In the era of big data, people are more and more looking beyond the scope of what can be done with MS Excel. Love it or hate it, fact is that most data is still gathered, processed, analyzed and visualized using MS Excel. R provides a flexible framework that offers functionality that goes far beyond the possibilities that are available in Excel.

The need for good interfaces

The fact that most data are still stored in Excel combined with the desire to use a flexible framework for analyzing the available data creates the need for good interfaces between R and Excel. A post on Rbloggers has compared four packages that are available to interface between Excel and R.
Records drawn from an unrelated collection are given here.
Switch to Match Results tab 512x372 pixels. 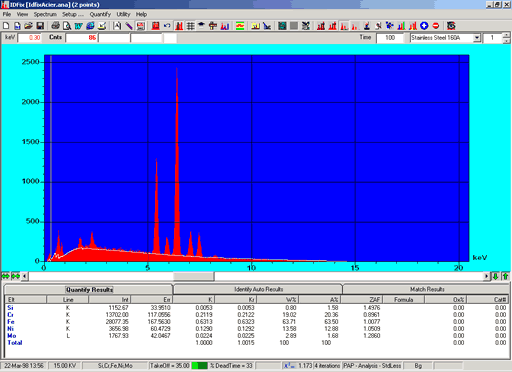427,289
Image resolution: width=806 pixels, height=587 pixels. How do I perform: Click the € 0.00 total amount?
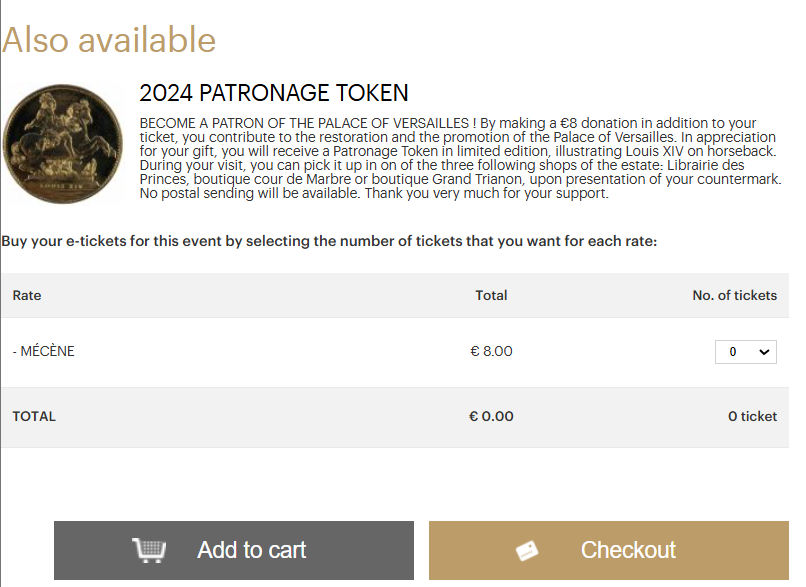(491, 416)
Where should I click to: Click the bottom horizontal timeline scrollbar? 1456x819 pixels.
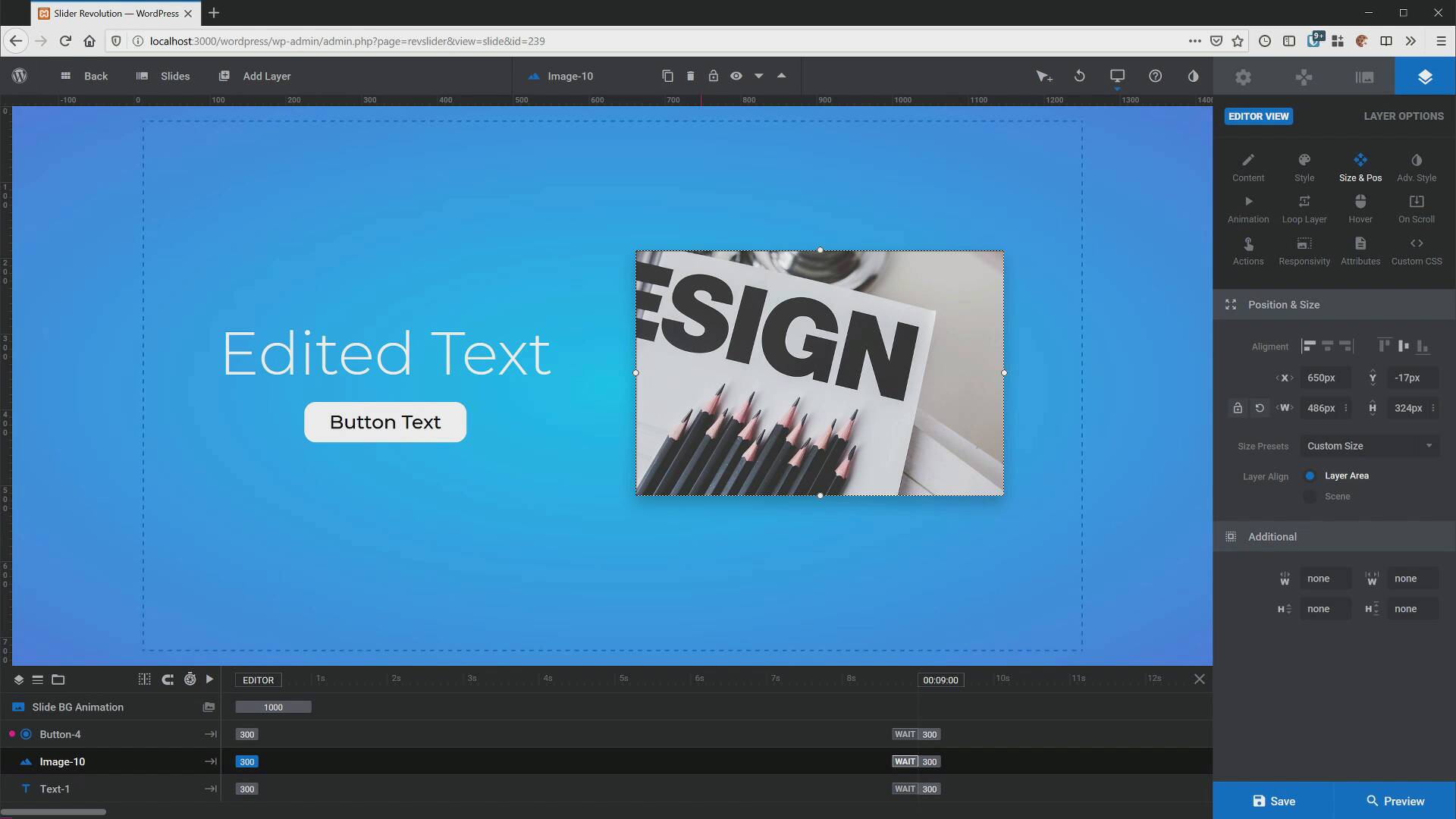point(53,812)
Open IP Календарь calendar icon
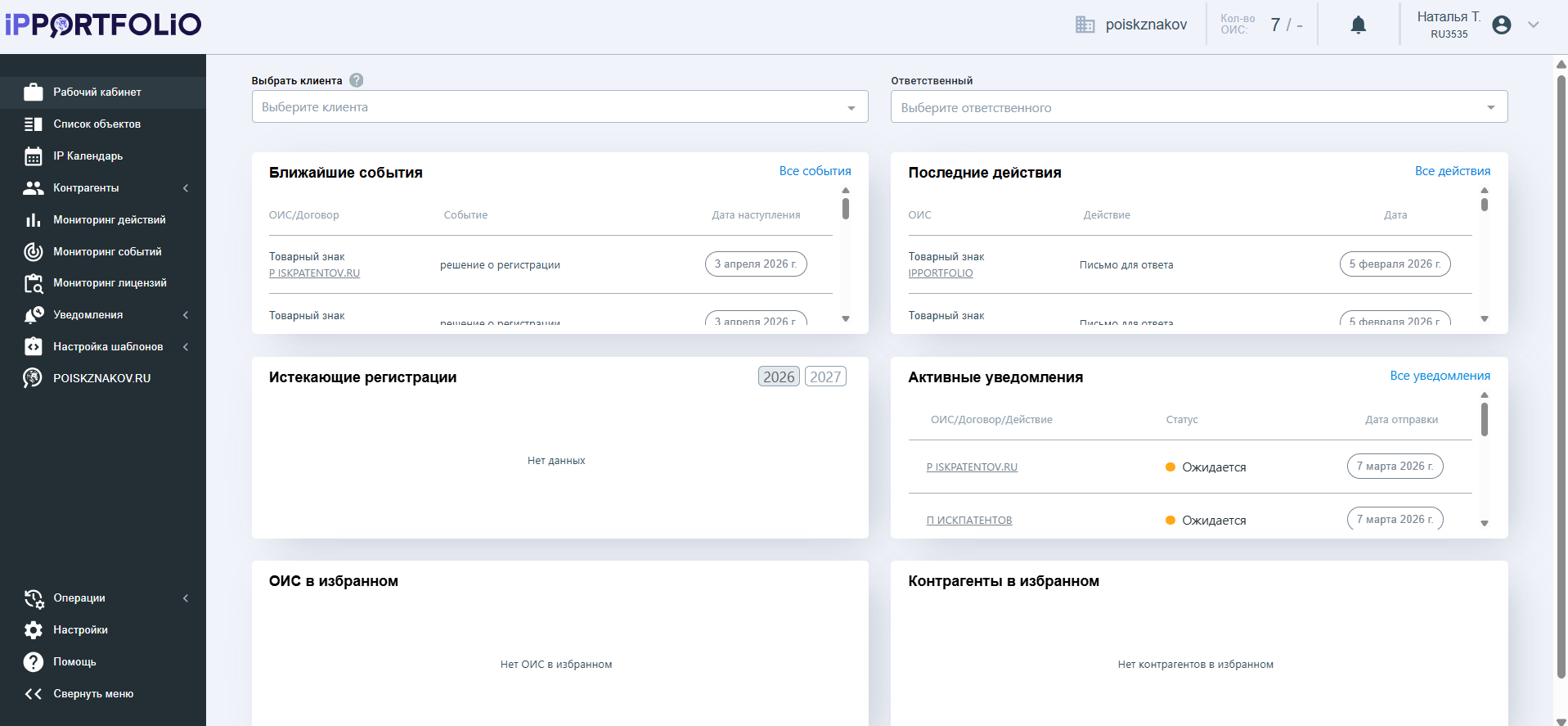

Why on earth would you want to bother

For most people who do not have a computational background and do not what to overcome that initial learning curve of getting into the framework of R, use Excel as their only tool to work with data. We have a project in which one of our clients wants to further process and analyze the results of a statistical analysis. The statistical analysis is partly done in R and as a consequence all results are available as dataframes in R.

The old days

A few years back, the only way to transfer results from R to Excel would be to write the results into a csv-file and then read that file into Excel. While this is possible and worked for most cases, there are some nasty pitfalls with default assignment of cell formats in Excel. Nowadays we are lucky to have R-packages that provide more robust interfaces that take care of transering data from R into Excel.

This post

This post has a closer look of two of the four packages that were used in the above mentioned comparison. Those packages are

  1. xlsx
  2. openxlsx

The focus of this post is clearly on the very specific task of having some results available in R as a dataframe and wanting to transfer these results into an Excel spreadsheet. Once the results are transfered, some formatting of rows and columns should be applied. We do not look at how well the inverse transfer of reading data from Excel into R works with the mentioned packages. Readers who are interestined in that type of data transfer will certainly find many useful sources by doing the obvious search on the web.

Summary

The above two packages are both great when it comes to transfering data from R into Excel. The first package xlsx depends on the R-package rJava which is not a problem, at least on Win 7/64. I am still having troubles to get the whole story to fly on my Mac (OS X El Capitan, version 10.11.2).